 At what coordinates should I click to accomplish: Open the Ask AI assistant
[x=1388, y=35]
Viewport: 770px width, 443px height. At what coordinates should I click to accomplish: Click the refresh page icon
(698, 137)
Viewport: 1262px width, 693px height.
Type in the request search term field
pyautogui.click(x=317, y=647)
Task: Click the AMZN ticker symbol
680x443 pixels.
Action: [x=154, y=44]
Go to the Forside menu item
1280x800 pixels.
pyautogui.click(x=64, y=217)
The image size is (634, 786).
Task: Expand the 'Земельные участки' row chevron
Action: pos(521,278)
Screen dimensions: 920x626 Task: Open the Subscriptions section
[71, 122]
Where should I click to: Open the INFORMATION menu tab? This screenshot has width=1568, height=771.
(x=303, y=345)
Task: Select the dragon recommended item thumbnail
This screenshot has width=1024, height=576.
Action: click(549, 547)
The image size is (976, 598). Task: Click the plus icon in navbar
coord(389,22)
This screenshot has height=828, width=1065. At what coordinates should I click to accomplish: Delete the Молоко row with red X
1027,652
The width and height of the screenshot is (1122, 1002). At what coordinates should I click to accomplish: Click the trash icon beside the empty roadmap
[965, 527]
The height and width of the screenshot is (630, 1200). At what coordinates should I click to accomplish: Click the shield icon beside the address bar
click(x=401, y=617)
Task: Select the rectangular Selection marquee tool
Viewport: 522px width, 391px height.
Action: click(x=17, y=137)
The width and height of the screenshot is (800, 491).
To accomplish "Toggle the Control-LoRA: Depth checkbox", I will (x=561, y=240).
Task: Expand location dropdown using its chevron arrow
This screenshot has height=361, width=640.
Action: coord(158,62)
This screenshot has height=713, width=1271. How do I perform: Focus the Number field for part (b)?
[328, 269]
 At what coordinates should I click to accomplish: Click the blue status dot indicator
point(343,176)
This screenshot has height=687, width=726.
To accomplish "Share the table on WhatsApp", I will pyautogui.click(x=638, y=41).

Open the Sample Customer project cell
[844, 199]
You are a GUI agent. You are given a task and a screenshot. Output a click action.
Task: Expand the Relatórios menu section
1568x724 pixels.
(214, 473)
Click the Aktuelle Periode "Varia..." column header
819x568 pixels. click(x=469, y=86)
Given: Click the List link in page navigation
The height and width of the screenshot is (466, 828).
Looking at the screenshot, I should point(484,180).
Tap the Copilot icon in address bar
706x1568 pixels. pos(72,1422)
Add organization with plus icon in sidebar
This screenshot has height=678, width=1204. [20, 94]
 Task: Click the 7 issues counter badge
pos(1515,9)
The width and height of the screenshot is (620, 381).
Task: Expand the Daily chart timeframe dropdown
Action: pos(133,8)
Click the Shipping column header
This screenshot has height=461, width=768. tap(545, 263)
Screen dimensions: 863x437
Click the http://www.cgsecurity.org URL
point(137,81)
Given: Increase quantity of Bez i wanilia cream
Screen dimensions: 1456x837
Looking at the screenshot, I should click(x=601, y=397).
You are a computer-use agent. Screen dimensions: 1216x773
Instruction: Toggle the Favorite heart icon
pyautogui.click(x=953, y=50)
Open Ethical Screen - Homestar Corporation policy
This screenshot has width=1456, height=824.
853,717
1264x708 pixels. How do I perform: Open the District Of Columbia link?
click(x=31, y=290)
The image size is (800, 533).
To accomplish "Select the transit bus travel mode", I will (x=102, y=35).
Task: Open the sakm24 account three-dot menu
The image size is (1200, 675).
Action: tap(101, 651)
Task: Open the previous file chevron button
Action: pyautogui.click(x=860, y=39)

→ WHAT TO WORK ON
Gather each line in these records that contains the string "agent".

→ COMPLETED EXERCISE
You are a GUI agent. You are given a task and a screenshot. Output a click action.
You are a computer-use agent. Screen dimensions: 1216x773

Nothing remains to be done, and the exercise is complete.